Maomao nodded. So this was the source of the rumors Xiaolan had reported to her that morning.

Who knew something from the western quarter would make it all the way here? Apparently it was true what they said, that rumors among women traveled faster than a swift-footed skandha.

“It’s got to be the curse of the concubine who died in a fire here many, many years ago. It was wrong of me to set a fire at night, I know that now! That’s why my hand got this way!” The rash on the eunuch’s hand had appeared after the incident with the fire. He was pale and trembling as he said, “Please, miss. Make me a medicine that can cure a curse.” The man looked at her beseechingly. She thought he might fling himself face-first onto the reed mat.

“There is no such medicine. How could there be?” Maomao said coldly. She got up and started rifling through the drawers of the medicine cabinets, quite ignoring the old man and the doctor, who both looked thoroughly out of sorts. Finally she set something down on the table. Several varieties of powder, and bits of wood.

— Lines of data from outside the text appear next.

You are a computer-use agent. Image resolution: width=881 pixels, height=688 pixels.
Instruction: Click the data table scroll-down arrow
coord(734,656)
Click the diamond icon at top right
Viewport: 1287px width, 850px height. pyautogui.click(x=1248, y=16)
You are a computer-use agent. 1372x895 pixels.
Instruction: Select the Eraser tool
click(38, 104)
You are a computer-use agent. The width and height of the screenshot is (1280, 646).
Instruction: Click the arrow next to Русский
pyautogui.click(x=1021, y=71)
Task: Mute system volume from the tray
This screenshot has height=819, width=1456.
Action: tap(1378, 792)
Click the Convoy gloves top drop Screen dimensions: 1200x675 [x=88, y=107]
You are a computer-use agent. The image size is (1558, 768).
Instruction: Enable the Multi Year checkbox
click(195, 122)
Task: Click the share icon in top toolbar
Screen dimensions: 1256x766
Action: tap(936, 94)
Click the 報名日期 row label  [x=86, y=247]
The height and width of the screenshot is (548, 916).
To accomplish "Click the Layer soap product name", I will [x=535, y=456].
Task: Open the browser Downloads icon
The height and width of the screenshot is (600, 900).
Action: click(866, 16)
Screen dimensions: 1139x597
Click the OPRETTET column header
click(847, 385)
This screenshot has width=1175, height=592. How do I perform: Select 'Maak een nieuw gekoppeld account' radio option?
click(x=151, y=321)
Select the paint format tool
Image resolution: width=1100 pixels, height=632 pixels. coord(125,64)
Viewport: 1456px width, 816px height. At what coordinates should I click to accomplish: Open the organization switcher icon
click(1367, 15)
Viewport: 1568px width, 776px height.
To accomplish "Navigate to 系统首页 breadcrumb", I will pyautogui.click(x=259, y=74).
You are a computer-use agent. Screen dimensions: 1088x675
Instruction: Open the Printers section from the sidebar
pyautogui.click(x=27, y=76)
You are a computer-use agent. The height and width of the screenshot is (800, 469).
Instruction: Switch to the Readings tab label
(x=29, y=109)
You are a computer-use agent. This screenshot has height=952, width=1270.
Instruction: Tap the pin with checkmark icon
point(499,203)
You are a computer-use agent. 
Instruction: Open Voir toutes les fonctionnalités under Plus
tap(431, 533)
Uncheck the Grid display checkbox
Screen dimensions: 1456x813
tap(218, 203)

“Is this the color you saw in that fire of yours?” Maomao asked. She placed the bits of wood among the charcoal embers, and when they were burning, she took a teaspoon and scattered some of the white powder into the flames. The fire took on a red hue.

“Or perhaps this?” She added a different powder, and a blue-green color resulted. “I can even do this.” She took a pinch of the salt they’d put on the mushrooms and tossed it into the flames, which turned yellow.

The two eunuchs watched her, astonished. “Miss, what is this?” the flabbergasted doctor asked.

“It’s the same principle as colored fireworks. The colors change depending on what you burn.”

One of the visitors to their brothel had been a fireworks maker. He was supposedly sworn never to share the secrets of his craft, but in the bedroom, trade secrets became simple pillow talk. And if a restless child happened to be listening from the next room, well, no one was the wiser.

“What about my hand, then? Are you saying it’s not cursed?” the old eunuch asked, still rubbing the afflicted appendage.

Maomao held out some of the white powder. “If this stuff gets on bare skin, a rash can result. Or perhaps there was lacquer on the wooden strips. Who knows? Do you happen to be prone to rashes to begin with?”

“Now that you mention it...” The eunuch went as limp as if the bones had left his body. Relief was written on his face. There must have been some substance like these on the wooden strips he had handled the previous day. That was what had caused the colored fire. That was all—not some curse or devilment.

Where are all these mysterious substances coming from, though?

Maomao’s ruminations were interrupted by the sound of clapping. She turned to discover a slim figure resting in the doorway.

“Superb.”

When had this most unwelcome guest arrived? It was Jinshi, standing there with the same nymph-like smile as always.